- [TASK BRIEF]: Count how many lines of the listing below contain the string "perform", with case taken into account. Reply with the number alone.

- [Records from a dataset]:
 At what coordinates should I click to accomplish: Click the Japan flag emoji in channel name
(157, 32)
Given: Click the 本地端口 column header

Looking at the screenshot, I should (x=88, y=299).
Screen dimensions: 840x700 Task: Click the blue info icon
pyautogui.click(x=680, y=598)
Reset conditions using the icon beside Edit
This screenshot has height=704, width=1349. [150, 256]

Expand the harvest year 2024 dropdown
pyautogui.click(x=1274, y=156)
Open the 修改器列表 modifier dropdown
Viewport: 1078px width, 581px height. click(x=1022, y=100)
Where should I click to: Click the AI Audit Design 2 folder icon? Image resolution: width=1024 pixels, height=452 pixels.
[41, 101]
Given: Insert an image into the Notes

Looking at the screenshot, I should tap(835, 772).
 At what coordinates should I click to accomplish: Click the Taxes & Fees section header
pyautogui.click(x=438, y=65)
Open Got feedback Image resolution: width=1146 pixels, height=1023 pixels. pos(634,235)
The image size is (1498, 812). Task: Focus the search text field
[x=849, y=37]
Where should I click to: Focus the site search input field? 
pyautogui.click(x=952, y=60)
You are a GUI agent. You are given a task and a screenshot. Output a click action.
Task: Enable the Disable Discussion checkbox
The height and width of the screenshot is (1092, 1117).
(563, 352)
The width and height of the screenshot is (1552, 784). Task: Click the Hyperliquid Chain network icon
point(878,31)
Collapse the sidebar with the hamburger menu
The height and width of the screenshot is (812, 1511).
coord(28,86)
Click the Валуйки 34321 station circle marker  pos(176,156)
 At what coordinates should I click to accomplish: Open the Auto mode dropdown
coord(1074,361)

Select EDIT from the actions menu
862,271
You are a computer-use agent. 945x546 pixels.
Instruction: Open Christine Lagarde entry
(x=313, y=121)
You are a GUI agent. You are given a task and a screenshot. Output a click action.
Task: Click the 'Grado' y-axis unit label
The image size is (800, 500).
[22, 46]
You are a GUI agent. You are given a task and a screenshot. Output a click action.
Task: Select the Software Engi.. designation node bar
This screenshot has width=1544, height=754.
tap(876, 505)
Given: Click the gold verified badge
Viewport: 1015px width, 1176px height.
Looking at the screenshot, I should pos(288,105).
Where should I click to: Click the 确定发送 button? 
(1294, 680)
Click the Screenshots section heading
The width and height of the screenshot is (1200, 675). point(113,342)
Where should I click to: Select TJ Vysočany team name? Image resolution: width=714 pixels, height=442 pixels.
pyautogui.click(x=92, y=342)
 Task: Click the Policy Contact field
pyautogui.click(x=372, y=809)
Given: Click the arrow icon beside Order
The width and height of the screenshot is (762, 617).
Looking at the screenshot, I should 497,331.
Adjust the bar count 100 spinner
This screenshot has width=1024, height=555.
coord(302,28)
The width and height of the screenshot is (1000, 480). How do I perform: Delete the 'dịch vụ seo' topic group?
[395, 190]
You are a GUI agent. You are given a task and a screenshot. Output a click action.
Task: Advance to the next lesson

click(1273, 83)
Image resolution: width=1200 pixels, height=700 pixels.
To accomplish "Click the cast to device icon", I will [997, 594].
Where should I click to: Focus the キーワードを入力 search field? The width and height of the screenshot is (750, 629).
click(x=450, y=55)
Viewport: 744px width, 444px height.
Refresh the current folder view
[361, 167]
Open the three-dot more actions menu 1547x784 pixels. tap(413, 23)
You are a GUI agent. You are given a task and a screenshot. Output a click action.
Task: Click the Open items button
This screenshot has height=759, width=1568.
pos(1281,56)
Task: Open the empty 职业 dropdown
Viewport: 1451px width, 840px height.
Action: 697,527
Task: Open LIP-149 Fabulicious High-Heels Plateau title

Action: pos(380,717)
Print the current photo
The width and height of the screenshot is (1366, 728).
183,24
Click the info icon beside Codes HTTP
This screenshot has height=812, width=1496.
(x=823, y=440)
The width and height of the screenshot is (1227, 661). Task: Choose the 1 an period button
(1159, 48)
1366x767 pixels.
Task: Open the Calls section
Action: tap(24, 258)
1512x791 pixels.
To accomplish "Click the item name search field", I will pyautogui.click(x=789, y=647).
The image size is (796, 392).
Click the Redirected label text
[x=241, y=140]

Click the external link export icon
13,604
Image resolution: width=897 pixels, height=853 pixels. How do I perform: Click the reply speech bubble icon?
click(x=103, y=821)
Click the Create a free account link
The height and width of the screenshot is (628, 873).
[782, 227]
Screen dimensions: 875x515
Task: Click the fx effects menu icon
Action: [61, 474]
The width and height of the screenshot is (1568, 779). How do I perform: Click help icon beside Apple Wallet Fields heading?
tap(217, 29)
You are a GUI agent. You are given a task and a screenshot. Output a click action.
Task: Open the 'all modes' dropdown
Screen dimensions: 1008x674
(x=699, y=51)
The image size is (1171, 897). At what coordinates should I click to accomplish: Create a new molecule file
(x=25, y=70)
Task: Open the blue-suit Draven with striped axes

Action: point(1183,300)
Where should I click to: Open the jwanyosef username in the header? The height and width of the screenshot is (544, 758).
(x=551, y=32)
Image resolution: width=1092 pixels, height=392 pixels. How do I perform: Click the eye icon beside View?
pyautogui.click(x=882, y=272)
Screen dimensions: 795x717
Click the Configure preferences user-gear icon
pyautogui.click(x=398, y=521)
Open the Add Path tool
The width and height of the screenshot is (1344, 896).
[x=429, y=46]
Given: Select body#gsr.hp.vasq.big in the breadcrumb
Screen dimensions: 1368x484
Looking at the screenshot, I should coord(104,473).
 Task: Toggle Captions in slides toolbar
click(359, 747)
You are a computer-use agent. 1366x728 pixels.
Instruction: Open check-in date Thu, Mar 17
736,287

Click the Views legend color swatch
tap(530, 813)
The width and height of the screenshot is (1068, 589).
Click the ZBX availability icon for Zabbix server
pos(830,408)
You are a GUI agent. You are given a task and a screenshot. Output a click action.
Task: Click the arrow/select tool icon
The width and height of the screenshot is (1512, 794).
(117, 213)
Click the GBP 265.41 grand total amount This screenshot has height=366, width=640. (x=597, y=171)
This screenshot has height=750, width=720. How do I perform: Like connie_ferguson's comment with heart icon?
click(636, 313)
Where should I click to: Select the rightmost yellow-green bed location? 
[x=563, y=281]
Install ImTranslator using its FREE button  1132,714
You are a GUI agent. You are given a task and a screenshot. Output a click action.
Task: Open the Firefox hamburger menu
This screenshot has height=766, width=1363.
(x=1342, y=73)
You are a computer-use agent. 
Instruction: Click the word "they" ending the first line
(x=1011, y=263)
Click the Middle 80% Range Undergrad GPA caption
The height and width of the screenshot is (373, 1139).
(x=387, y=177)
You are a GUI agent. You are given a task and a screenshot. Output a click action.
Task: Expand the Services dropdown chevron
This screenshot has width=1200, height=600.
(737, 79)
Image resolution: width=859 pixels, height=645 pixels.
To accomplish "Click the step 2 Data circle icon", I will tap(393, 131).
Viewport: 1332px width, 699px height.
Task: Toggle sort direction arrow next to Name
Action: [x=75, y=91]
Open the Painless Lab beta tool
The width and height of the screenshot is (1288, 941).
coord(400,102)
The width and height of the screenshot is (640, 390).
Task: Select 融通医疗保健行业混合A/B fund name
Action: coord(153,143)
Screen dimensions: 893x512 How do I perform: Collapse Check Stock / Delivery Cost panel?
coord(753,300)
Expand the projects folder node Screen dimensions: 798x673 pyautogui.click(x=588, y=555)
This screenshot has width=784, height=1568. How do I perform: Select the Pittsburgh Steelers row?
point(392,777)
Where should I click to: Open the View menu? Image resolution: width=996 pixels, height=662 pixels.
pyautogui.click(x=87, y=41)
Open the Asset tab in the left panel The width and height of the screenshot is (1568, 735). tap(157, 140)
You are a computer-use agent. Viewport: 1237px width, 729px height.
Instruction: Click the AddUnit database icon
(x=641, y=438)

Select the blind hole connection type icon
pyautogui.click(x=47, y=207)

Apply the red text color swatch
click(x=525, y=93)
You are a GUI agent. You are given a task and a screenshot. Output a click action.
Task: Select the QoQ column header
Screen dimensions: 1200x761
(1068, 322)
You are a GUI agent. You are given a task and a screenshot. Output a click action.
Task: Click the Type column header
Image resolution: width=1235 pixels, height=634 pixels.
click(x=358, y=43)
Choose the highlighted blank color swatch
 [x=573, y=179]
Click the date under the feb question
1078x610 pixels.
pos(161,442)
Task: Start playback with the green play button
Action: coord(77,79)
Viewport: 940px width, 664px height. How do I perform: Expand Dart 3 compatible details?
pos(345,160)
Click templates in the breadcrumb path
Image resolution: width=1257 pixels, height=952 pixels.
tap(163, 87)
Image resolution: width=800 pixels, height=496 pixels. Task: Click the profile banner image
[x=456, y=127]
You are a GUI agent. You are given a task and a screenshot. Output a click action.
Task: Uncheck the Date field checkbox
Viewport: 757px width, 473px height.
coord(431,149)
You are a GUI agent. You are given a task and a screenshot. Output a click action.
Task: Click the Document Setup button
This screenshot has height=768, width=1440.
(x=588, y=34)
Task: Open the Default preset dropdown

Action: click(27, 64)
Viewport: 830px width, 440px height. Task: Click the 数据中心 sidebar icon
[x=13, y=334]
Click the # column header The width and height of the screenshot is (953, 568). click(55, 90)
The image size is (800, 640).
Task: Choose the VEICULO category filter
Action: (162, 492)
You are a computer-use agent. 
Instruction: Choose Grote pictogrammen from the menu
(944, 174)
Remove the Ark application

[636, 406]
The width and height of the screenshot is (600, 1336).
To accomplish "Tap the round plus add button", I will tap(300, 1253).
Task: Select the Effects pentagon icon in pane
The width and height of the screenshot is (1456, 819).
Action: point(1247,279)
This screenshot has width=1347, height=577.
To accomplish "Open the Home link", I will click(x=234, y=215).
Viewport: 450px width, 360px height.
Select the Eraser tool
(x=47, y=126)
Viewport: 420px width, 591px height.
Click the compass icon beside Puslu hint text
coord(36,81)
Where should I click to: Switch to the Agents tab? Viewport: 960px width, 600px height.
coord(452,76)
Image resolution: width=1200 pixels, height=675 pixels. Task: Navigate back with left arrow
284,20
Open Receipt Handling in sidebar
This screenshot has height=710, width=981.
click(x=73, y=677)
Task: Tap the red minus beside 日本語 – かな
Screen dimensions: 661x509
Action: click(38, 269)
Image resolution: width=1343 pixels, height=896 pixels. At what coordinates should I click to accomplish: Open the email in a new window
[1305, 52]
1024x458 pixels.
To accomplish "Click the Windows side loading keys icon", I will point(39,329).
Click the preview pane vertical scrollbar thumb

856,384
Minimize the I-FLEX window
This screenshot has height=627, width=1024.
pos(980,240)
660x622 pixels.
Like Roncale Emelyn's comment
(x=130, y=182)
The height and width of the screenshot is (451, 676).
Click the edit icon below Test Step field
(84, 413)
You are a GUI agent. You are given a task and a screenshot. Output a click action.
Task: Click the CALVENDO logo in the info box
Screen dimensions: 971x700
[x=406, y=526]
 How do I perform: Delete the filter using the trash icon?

- [ANSWER TO THIS TASK]: 9